Federal investigators must try harder to ensure that data being used in hospital fraud investigations are accurate before notifying hospitals of potential violations, the General Accounting Office said in a report released last week.
Another report the GAO released last week addressed the government's ongoing investigation of how teaching hospitals and their faculty physicians bill Medicare (See story, this page).
The report calling for accurate data is good news for hospital groups that have battled investigators over the use of the federal False Claims Act for hospital billing cases.
"It's a very balanced report," said Mary Grealy, general counsel for the American Hospital Association, which has led the charge on limiting the use of the act in healthcare fraud investigations.
The hospitals say the Medicare rules are confusing and implemented unevenly by Medicare's fiscal intermediaries.

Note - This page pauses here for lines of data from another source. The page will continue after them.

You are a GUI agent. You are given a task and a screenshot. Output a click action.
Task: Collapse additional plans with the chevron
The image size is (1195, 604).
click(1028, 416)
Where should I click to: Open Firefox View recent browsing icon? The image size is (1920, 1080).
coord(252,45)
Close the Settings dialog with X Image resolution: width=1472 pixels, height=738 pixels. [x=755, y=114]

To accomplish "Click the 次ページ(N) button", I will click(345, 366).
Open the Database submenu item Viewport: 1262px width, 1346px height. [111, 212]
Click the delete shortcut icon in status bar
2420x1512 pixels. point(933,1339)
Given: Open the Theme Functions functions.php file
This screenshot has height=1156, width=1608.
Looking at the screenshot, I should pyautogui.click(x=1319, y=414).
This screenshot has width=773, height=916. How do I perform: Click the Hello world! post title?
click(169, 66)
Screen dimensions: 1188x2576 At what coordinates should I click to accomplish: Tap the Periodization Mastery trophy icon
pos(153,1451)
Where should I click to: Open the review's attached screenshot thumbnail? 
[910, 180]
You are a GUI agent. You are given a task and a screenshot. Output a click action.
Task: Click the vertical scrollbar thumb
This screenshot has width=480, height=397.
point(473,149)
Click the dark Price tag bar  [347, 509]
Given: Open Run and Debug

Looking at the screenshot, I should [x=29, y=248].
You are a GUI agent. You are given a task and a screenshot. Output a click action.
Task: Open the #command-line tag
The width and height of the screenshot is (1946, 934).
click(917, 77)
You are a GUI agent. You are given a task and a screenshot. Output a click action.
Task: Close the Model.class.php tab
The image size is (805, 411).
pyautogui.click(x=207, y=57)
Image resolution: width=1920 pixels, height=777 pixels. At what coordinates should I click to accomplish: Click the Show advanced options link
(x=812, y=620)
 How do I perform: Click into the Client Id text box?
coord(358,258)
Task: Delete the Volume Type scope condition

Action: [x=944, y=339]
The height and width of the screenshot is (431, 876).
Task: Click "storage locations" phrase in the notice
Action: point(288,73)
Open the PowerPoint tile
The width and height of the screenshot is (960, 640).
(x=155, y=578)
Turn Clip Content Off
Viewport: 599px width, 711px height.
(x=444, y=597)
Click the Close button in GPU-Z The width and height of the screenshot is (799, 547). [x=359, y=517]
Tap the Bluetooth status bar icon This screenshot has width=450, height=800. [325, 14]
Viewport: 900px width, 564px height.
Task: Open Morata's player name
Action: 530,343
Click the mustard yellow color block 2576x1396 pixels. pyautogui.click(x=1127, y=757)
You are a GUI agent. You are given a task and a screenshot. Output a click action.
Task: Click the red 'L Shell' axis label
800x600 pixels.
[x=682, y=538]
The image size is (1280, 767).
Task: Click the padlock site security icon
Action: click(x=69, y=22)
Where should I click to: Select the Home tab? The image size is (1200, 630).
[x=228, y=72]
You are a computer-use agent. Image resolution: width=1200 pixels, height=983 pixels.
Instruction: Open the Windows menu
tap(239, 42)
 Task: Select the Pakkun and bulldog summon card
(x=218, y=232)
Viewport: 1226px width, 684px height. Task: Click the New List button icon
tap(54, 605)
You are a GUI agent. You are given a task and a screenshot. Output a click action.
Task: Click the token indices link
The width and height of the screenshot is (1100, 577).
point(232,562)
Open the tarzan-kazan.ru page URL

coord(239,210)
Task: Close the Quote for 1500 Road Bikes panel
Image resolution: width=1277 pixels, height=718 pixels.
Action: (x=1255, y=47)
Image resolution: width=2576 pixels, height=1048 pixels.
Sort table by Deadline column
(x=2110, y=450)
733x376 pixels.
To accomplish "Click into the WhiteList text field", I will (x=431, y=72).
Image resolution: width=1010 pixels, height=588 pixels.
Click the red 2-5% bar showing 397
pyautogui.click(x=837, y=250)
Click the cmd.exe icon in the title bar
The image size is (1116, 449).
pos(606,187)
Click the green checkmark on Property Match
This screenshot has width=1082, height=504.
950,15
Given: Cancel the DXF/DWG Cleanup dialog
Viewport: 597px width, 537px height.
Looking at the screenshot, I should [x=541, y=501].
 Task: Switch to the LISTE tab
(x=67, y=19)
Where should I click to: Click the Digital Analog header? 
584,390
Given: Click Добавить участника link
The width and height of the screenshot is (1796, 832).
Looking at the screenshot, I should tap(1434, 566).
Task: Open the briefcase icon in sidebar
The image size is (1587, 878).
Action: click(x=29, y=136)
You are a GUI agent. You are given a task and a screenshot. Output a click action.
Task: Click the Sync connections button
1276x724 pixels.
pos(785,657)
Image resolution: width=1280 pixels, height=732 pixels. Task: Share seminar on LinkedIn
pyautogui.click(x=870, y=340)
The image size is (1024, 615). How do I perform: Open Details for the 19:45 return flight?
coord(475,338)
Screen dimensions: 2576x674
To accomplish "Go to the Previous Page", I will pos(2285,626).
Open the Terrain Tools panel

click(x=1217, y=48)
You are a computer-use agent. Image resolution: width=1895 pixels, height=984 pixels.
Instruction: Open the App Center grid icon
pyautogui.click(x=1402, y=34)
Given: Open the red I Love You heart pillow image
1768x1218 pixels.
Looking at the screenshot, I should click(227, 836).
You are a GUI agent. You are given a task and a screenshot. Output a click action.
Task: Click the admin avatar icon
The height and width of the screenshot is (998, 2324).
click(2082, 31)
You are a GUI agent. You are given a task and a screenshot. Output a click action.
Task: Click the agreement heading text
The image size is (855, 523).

The GAO agreed with those concerns and added that federal investigators should make a stronger effort to test the data it uses before contacting hospitals.
"HCFA and the fiscal intermediaries have the responsibility to issue clear, consistent and timely guidance," Grealy said.
However, the GAO also commended the U.S. Justice Department for responding to hospital industry concerns by issuing guidelines for its investigations. "The Department of Justice has recognized the legitimacy of these concerns and has developed guidance for using the False Claims Act in multistate initiatives and established working groups to improve coordination and development of cases," the report said.
The 20-page report was requested earlier this year by U.S. Reps. Bill Archer (R-Texas), Henry Hyde (R-Ill.) Lamar Smith (R-Texas) and William Thomas (R-Calif.).